PROBLEM DESCRIPTION: Every record below is to be restated word for word, and no picture is to be copied.

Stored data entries
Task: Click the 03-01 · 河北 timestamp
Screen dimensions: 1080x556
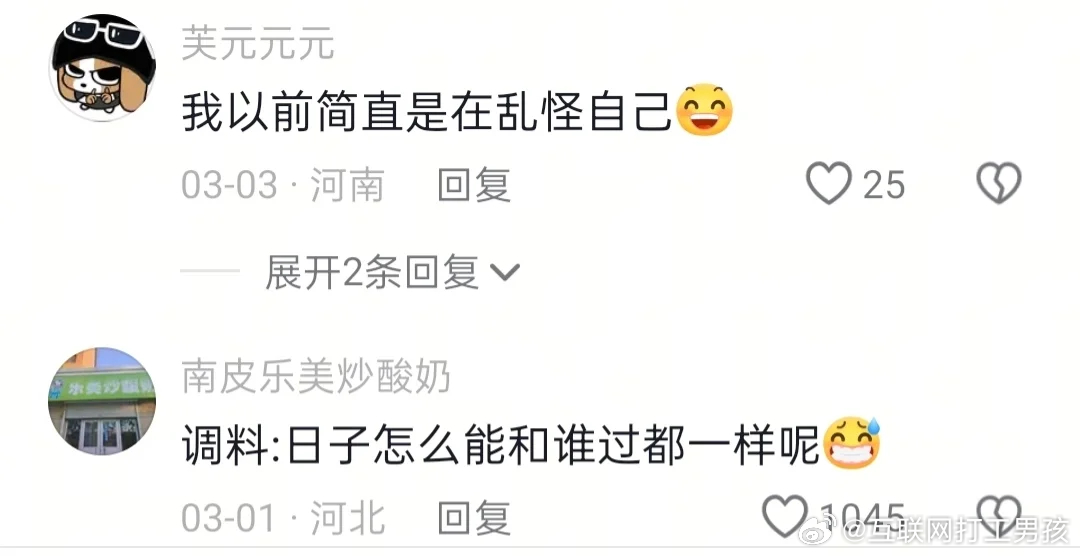Action: pos(282,518)
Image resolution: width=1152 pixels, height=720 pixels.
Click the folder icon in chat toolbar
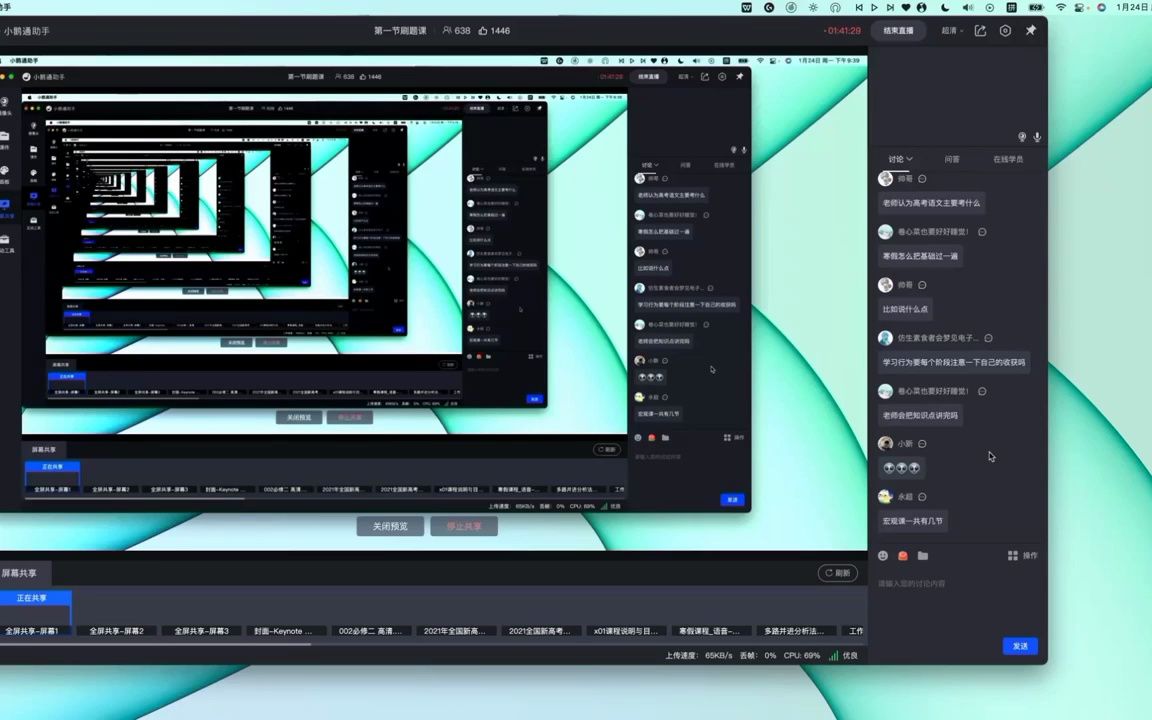pyautogui.click(x=922, y=556)
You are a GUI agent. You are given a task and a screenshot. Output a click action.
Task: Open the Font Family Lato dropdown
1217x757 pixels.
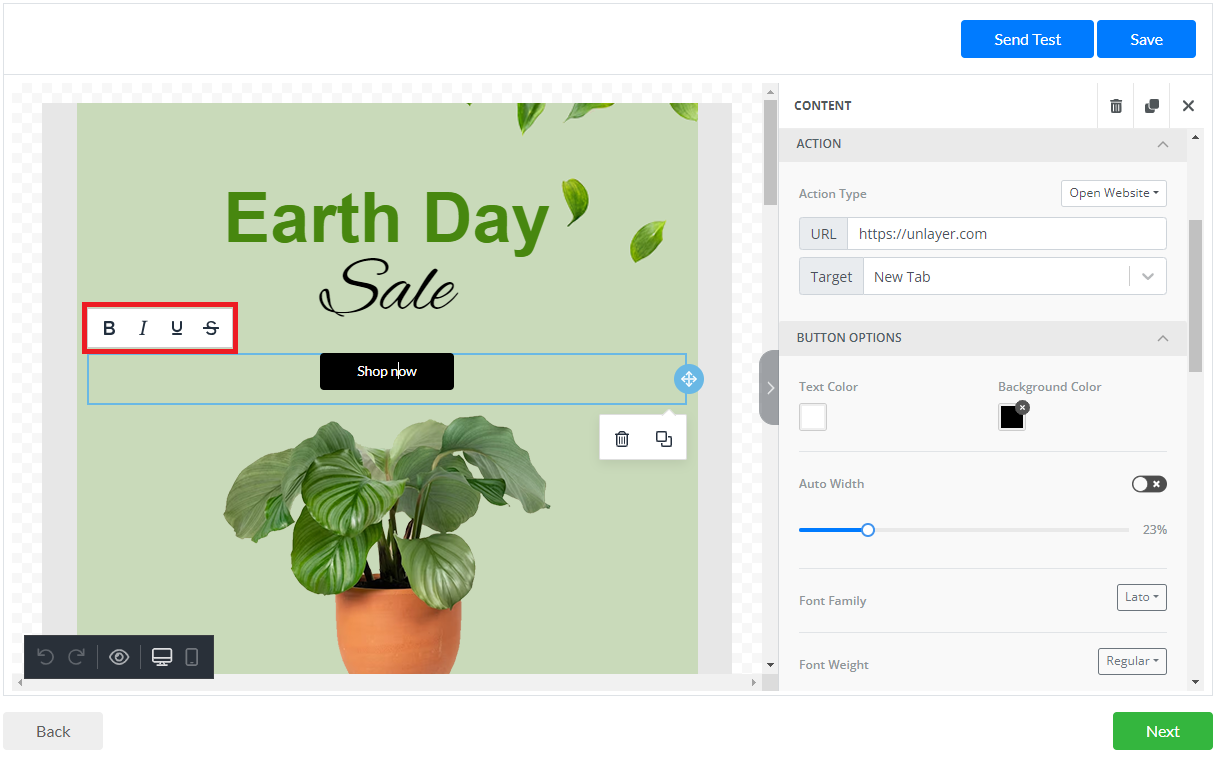(1141, 597)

YOUR RESPONSE:
Task: Click the 03-01 · 河北 timestamp
Screen dimensions: 1080x556
Action: pos(282,518)
Image resolution: width=1152 pixels, height=720 pixels.
Click the folder icon in chat toolbar
pyautogui.click(x=922, y=556)
You are a GUI agent. You are given a task and a screenshot. Output a click action.
Task: Open the Font Family Lato dropdown
1217x757 pixels.
(1141, 597)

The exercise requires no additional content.